嫁聴け(1998-2016)

音を触媒にした連鎖と波形を、言葉を道具に焼いたもの

three cheers for our side / Flipper's Guitar (1989)

海へ行こう。自転車で行こう。眠らない夜でも陽は昇る。目の中にそれを捕まえたら、ひたすらにそこに向かって行くんだ。お陽さまが真上にくる前に、そこに着くんだ。

あの映画のように、Tシャツの中にわくわくする何かを着て、見た事もない街の景色なんて目に入らなくて、体をつたう汗だって水を浴びればへっちゃらだし、店番のお婆さんがいない隙にくすねたアイスをみんなで回し食いして、小銭なんか持ってた奴のおごりでジュース飲んで。

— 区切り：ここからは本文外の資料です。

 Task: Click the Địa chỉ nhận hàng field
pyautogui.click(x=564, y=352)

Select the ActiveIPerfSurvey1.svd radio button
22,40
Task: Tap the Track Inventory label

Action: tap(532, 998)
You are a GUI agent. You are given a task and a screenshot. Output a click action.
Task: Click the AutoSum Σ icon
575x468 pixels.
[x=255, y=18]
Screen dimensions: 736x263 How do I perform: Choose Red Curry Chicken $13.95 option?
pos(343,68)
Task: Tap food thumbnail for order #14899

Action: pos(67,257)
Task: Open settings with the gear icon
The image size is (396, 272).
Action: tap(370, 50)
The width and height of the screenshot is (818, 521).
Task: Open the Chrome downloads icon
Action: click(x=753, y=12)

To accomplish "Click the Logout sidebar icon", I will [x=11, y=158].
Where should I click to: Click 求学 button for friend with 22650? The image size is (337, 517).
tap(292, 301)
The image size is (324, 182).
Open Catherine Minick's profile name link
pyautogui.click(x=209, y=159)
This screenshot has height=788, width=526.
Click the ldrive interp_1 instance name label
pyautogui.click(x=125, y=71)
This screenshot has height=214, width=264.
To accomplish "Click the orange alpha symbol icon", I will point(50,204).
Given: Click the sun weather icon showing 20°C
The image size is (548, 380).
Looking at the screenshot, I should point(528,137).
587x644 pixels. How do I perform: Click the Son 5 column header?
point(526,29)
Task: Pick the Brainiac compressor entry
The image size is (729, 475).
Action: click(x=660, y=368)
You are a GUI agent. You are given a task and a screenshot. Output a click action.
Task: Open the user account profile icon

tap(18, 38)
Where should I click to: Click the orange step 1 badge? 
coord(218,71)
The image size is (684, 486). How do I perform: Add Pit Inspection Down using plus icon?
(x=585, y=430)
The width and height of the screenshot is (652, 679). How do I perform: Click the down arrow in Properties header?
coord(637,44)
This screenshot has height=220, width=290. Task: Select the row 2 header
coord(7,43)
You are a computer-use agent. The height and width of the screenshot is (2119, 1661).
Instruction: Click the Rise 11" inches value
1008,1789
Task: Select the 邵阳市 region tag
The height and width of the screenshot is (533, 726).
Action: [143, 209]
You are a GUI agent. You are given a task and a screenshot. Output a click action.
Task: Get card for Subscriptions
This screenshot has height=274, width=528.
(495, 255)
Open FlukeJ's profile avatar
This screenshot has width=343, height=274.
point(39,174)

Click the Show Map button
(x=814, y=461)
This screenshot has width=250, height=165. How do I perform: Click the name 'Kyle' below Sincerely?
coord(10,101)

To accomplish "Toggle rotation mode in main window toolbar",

海が見たいだけなんだ。ひたすらに前だけを見て、仲間は横に、後ろに、ついてくる。誰の前にもいない、みんな横か後ろに並んでいるんだ。誰もが一番乗りを狙ってる。何人だろうとかまわない。車道だ、車道を走れ。邪魔そうによけてく車を見つけて、窓枠につかまれ。そいつも海に行くんだ。大人のくせに、僕らみたいに海に行くんだ。川沿いの道をまっすぐに、自転車の数はどんどん増えて、みんな笑うぎりぎりの顔してる。笑うのは海を見てからなんだ。青と入道雲の広場を見てからなんだ。

真っ直ぐに砂を探せ。太陽が見てる、海の方向を教えてくれる。きっとそこに行けば、宿題だって忘れられるし、知らないやつらにもたくさん会える。絵日記の中身なんか考えるな。魚つりの道具もいらない。今日は海を見ればいいんだ。チェーンがガタガタ言っても、ペダルはゆるまない。

だって、ほら、きっと、もうすぐ。

これから始まるんだ。海を見れば始まるんだ。一年に一回しかこない夏休みが始まるんだ。